“The quality of mercy is not strain’d, / It droppeth as the gentle rain from heaven.”
Or like a 5-on-3 power play from an NHL referee. It has been duly noted in the early going of the 2013 season (“hath a hockey fan not eyes?”) that NHL referees seem intent on calling chapter and verse from the rule book.
You could see it in the face of Edmonton head coach Ralph Krueger on Thursday when his defenceman Ladislav Smid was called for closing his hand on the puck. There was also a faceoff interference called on the Oil, a goalie interference penalty along with an instigator call on Smid for provoking a fight while wearing a facemask. Check, check and check.

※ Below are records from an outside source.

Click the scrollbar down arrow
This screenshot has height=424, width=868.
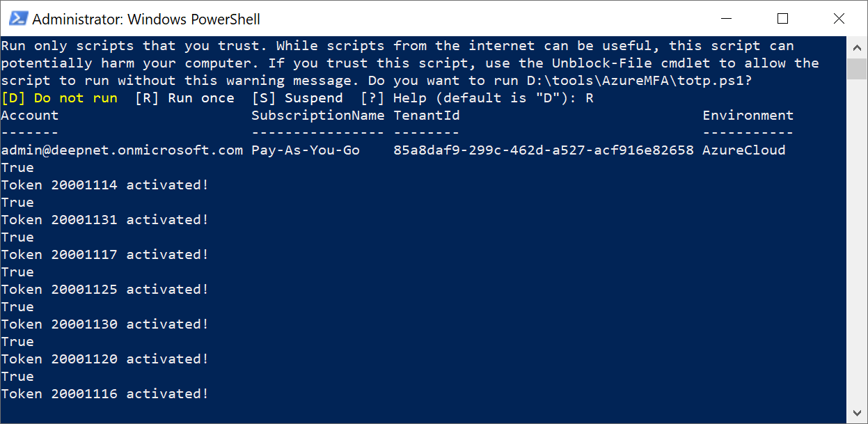(x=857, y=413)
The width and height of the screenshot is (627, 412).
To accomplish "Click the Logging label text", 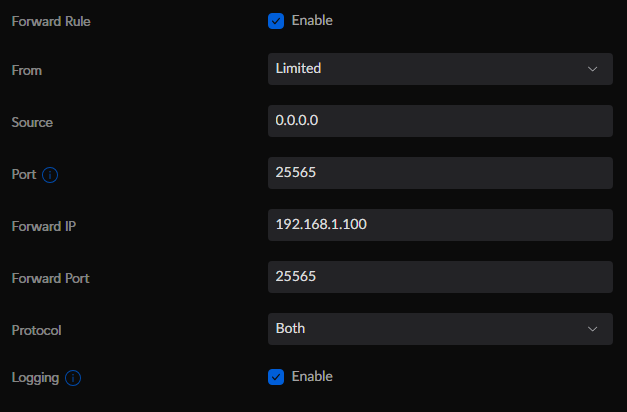I will click(x=35, y=378).
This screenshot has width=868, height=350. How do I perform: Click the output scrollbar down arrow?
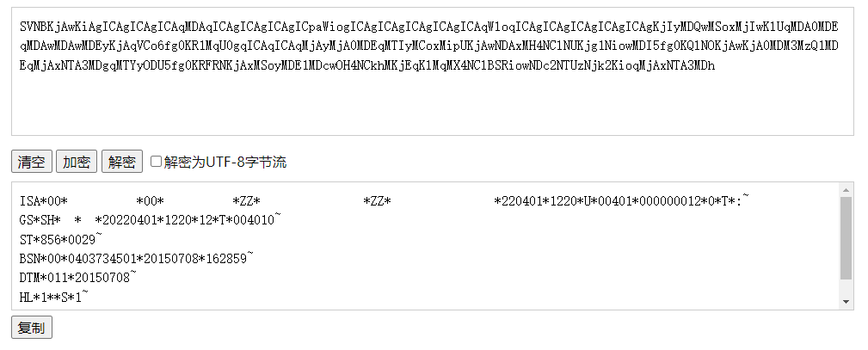(x=846, y=302)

“That’s not the way it was called in the past,” Krueger’s tortured expression seemed to say.
Indeed it’s not something that was called in the second half of the 2011-12 season. There were many things that were not called as the L.A. Kings made their way from eighth seed to NHL champions. It’s a point a number of general managers made at the end of the season during their meetings with NHL Ops, the people responsible for refereeing.
Vancouver president and general manager Mike Gillis spoke for the group. “Guys have learned from the rules, and they’ve adapted,” said Gillis this summer. “I’m a fan of offensive hockey, and I think the league is too. If not, we should change the name of the game to ‘goalie.’ We have to keep scoring in the game. But right now, it’s not happening.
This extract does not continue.